§ Job A: Copy the rows below without changes, from the line containing "July 2023 (298, 125)" through the last of the rows.

===== Text to read

I'm sorry but I don't get the argument "if you do what you like it's not the same". I love teaching and I love translating. Really. I am one of the relatively lucky ones (relatively because I need to find another job if I want to have a respectable income -as I define it; for others it would be too big for others too small-).

However, believe it or not, there are days, even weeks, during which I don't want to work. If that hasn't happened to you I am really happy for you really but you just can't understand me  There are times when I want to laze around. Or I want to take a trip (to i.e. the USA to see my boyfriend) and I just can't do it because there's work to be done.

As for the words the Hebrew used. OK He didn't use any of the words for work. What did He mean then by "the sweat of your brow"?

The feeling of not being worthy when you don't have a job comes from many and complex reasons.

I never said by the way that one should not contribute to the society. The society would fail if we all lazed about. However we've made work a value in itself not as a contribution to society. That's why many white people first encountering more.. "primitive" societies have considered them lazy. People in these societies would do as much as was needed , maybe working their collective behinds off at times and then doing no work whatsover when there was no need.

It wasn't being lazy. Lazy people are frowned upon in societies where it is vital for everyone to do his/her bit. They didn't consider work a good thing in itself however so they didn't feel the need to work more than necessary.

I hope I made what I mean clear although I'm afraid I haven't.


----------



## rsweet

For me, this is the fascinating part about work. When is doing nothing a part of the process of work? I remember a passage Thoreau wrote in _Walden._ I can't quote it word for word, but basically he sat outside his little cabin in the woods and watched the progress of a shaft of light cross the porch for an entire day. This image has remained my touchstone for a kind of spaciousness in life that can allow the mind and spirit to accomplish deep creative work. Was Thoreau doing nothing on that day? Did that day, and others like it, lead to incredible productivity and work?

In our culture, most of us like to fill up every minute of the day with work. We feel, myself included, that if we're not accomplishing something, we're wasting time. Then I ask myself, "Isn't constant busyness the ultimate time waster sometimes?" It's a back-and-forth question I wrestle with on a regular basis.


----------



## Nunty

"Sweat of your brow" means labor, I think. Which is slightly different from "work" in English, if I'm not mistaken.

Daddyo, Your "CHANGE" I love the expression "getting my panties up in a bunch" and your chain-apology is worthy of a nun!


----------



## don maico

Some people just live for work, always needing to be productive. When they retire invariably their lives just fall apart, their whole raison de etre having disappeared they succumb depressed.For many others work represent many hours of drudgery carried out just so they can meet the bills . They are the exploite ones paid lttle and forced to work overlong hours so that others can enjoy the fruits of their labour.Invariably they dont even meet retirement  age. Still others work is just a means to an end , for the most part they enjoy what they do but are not married to the work ethic because for them leisure is very very important. Whilst they work, they work but they also take plenty of breaks and indulge in chatter for socila apsect is important. When they retire they would spend many hours indulging in interesting activities like hobbies and travel. In other word its all about maintaining a balance between work rest and play and learning to adapt as life moves on.

==========
===== Supplied material

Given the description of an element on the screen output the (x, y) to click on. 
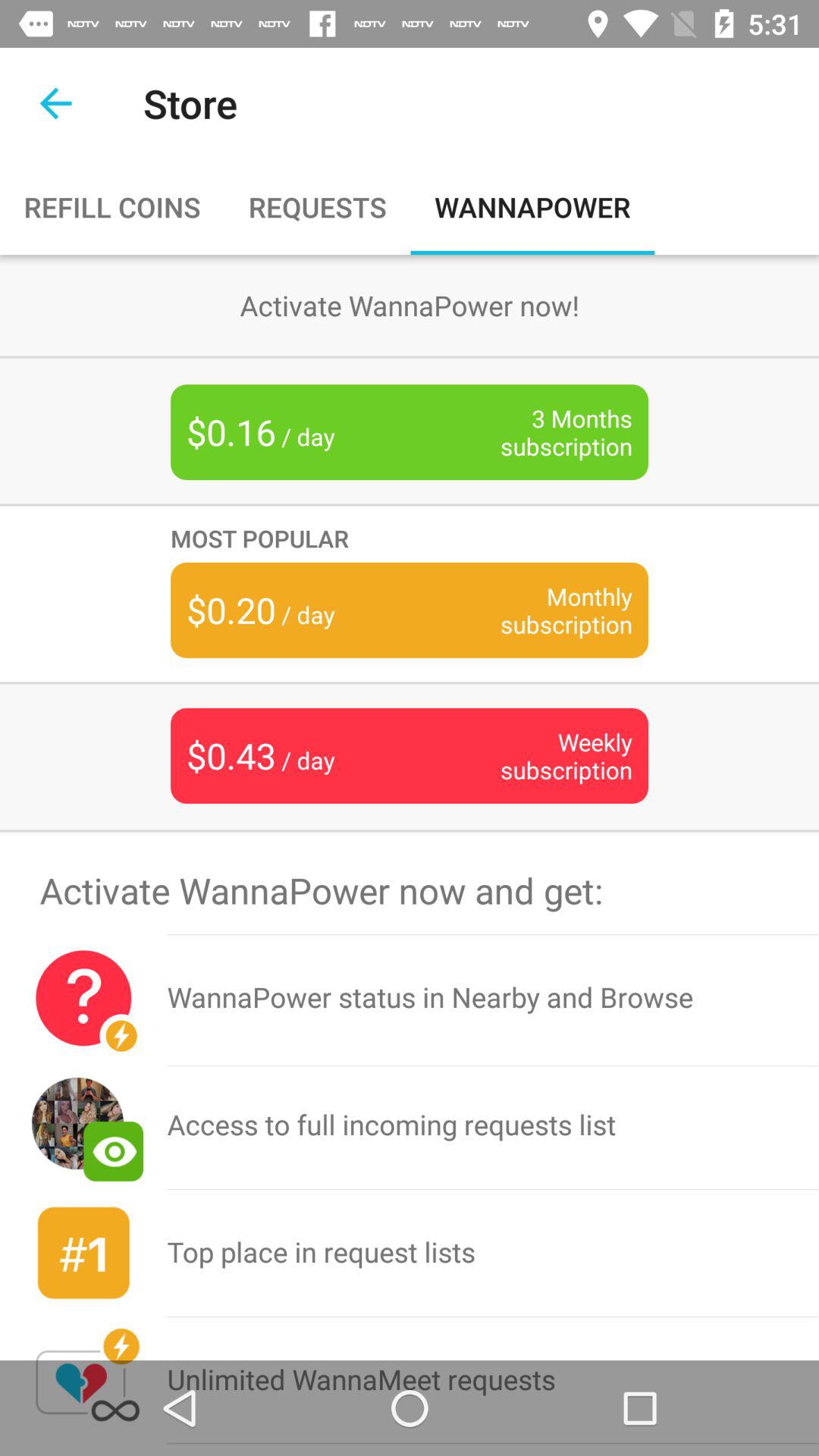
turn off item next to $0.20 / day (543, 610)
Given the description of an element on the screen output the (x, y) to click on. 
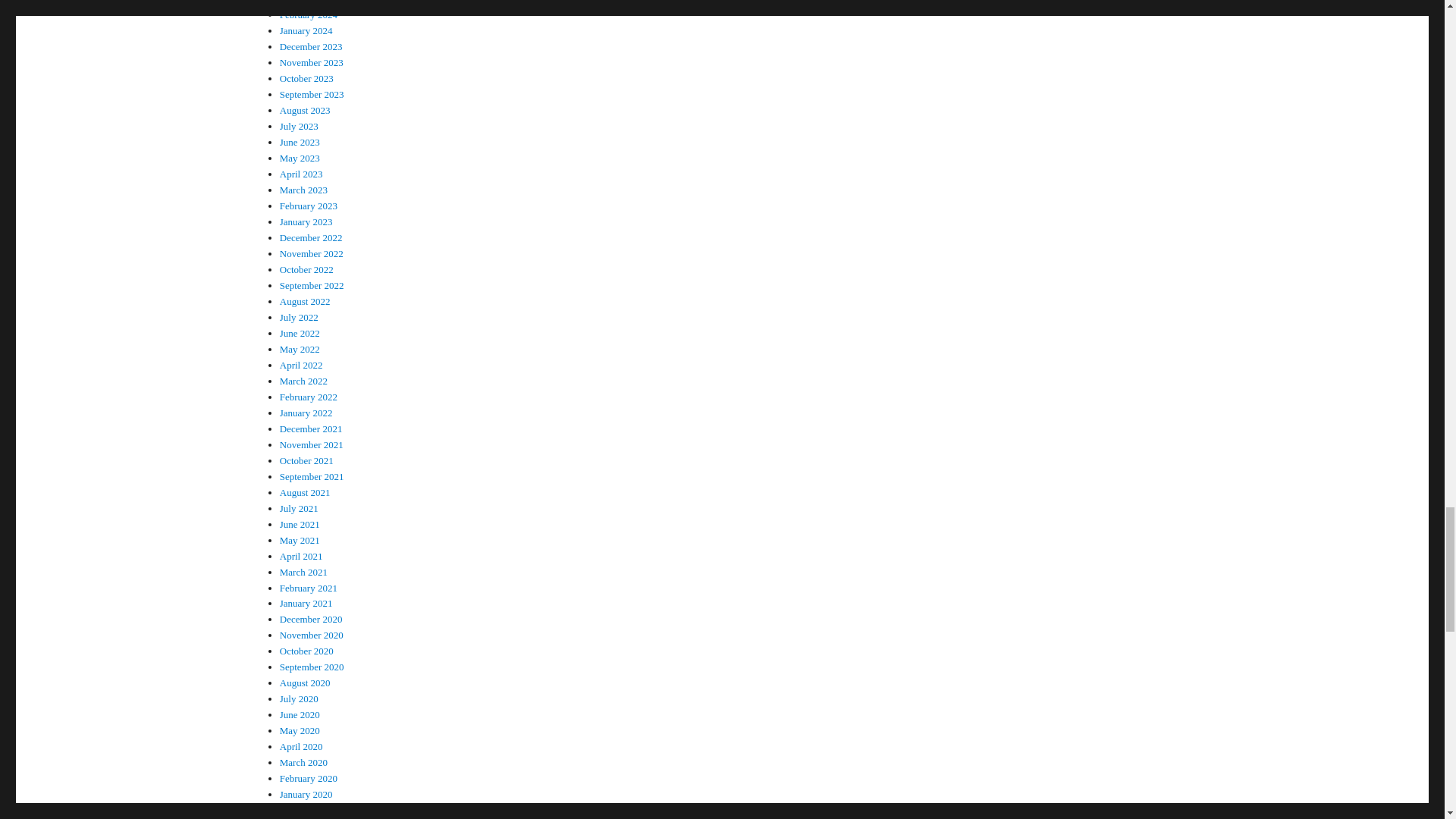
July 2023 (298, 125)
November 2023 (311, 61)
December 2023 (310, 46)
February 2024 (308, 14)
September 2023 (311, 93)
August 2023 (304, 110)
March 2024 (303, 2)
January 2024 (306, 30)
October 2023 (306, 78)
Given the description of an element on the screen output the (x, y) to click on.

==========

§ Job B: In the forum thread on work, what does rsweet remember Thoreau doing in the passage from Walden?

§ Correct result A:
July 2023 (298, 125)
November 2023 (311, 61)
December 2023 (310, 46)
February 2024 (308, 14)
September 2023 (311, 93)
August 2023 (304, 110)
March 2024 (303, 2)
January 2024 (306, 30)
October 2023 (306, 78)
Given the description of an element on the screen output the (x, y) to click on.

§ Correct result B: Sitting outside his little cabin in the woods and watching a shaft of light cross the porch for an entire day.